The second presidency of Donald Trump has accelerated the unravelling of the international rules-based trading order. Prime Minister Mark Carney, in his lauded January speech to the World Economic Forum, called it a “rupture” from which there is no going back.
This is probably true, and the prime minister can be congratulated for saying the quiet part out loud: the rules, as written, do not “lift all boats” but benefit mainly the strong and wealthy. Middle powers and lower income countries should indeed come together to establish fairer, more balanced trading relationships.
Unfortunately, this is not what our government is doing. Canada’s trade diversification policy amounts to signing more old school free trade and investment deals as quickly, and with as little debate, as possible.
These deals may give some exporters an edge by lowering overseas tariffs. But they are also crammed full of needless rules that take forever to negotiate and, more importantly, interfere with good public policy.
For example, recent Canadian free trade deals contain hundreds of pages of constraints on the kinds of food safety measures, industrial strategies and environmental protections we can introduce. They restrict the expansion of public services, outlaw efforts to make pharmaceuticals more affordable, and undermine our ability to regulate and foster domestic competition for U.S.-based Big Tech firms.
Public procurement rules in Canada’s trade deals limit the effectiveness of federal, provincial and municipal “Buy Canadian” policies by forbidding public agencies from favouring Canadian goods and services above low monetary thresholds. We need to rethink these strange rules rather than expanding them to cover more countries.
The same common sense should be applied to investment, both inward and outward. It’s good to see the government looking for investors to fund new jobs and production in this country. But we shoot ourselves in the foot by signing trade and investment treaties that make it very difficult to ensure this money brings real benefits.
Most Canadian trade deals include an investor-state dispute settlement process that lets foreign investors fight government actions affecting their investments in private arbitration instead of our more balanced and transparent national courts. Canadian mining firms frequently use ISDS to sue other countries when Indigenous opposition or concerns about environmental impacts threaten their profitability.
Canada is no stranger to this feature of the “rules-based” investment order. We now face a $1-billion lawsuit from U.S. investors under legacy ISDS rights in the Canada-U.S.-Mexico Agreement (CUSMA) for Quebec’s decision to deny a liquefied natural gas project in the Saguenay based on the environmental risk, poor business case and impact on Indigenous cultural rights.
Two Australian coal investors have also brought an investor lawsuit against Canada under the Comprehensive and Progressive Agreement for Trans-Pacific Partnership (CPTPP) related to Alberta’s planned (then ditched) coal mining phase-out and the establishment of a national park on or near their mining concessions.
Many countries would prefer not to include such excessive investor rights in free trade deals with Canada. There is no evidence they increase the flow or quality of investment or ensure projects move ahead in a timely manner. Former deputy prime minister Chrystia Freeland said ISDS undermines Canada’s ability to protect the environment and public health.

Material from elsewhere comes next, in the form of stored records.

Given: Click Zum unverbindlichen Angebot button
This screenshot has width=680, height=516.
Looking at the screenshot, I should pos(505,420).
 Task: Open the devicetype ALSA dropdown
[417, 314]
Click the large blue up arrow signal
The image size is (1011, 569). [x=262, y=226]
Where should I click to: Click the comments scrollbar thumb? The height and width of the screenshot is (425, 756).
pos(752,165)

Why on Earth does the federal government keep foisting investment treaties and ISDS onto other countries as a priority item in new free trade deals? More than a waste of time, this strange preoccupation of our government contradicts plans to build more balanced international trading relationships.

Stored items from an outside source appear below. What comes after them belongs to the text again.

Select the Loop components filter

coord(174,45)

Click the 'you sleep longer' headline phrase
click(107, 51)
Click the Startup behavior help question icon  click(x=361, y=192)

Certainly, governments should help Canadian businesses find new customers and investors abroad. But this can be done through targeted trade assistance and export promotion.
Canada’s standard free trade agreements, on the other hand, offer small gains for a few export sectors, expose Canadian producers struggling under Trump’s trade war to more pressure, and burden governments trying to protect people and the environment from harmful or unwanted commercial activity.
Canada and its trading partners are rediscovering the need for more interventionist economic policies in the face of climate change, chaos in the rules-based trading order, and economic coercion from the U.S., China and Russia. Our trade policies should react appropriately to this shift, with the interests of all countries in mind, not cling to outdated ideology.